◆ Document extract ◆
A Hard Day's Work: Pecan pie

I’m back at school.  My room is double the square footage of last year’s 87-square-foot closet.   The kitchen is in the same building, which is convenient.  The oven in this kitchen does not have a timer.  Tell me that’s not a safety hazard in a dorm of absent-minded undergraduates.  Go on, tell me people are responsible.






Cynicism as a side dish, here’s a recipe I made last week at home.  My dad took my car to get fixed (long story), and so I made his favourite dessert to say thanks, pecan pie.  I am enormously proud of my pies that I’ve veganized and gluten-free-ized, and thus I was happy to add another notch to my fuselage with this recipe.  I shouldn’t take too much credit, though, lest I become conceited and forget that I found this recipe in a cookbook.  The flour substitution is the only factor I changed.  This is Yankee pecan pie because it uses maple syrup instead of corn syrup in the filling.


 Picture of the finished product, so as to encourage you that, yes, it exists!  It existed, anyway.

Pecan Pie (modified from Robertson, Robin.  1,000 Vegan Recipes.  462-3.)

◆ Supplied information ◆
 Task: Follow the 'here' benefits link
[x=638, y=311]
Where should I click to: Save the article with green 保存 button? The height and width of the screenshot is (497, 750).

◆ Given instruction ◆
From the pecan pie post, list each fact it gives about the writer's room and kitchen back at school.

◆ Task response ◆
- The room is double the square footage of last year's 87-square-foot closet.
- The kitchen is in the same building.
- The oven in that kitchen does not have a timer.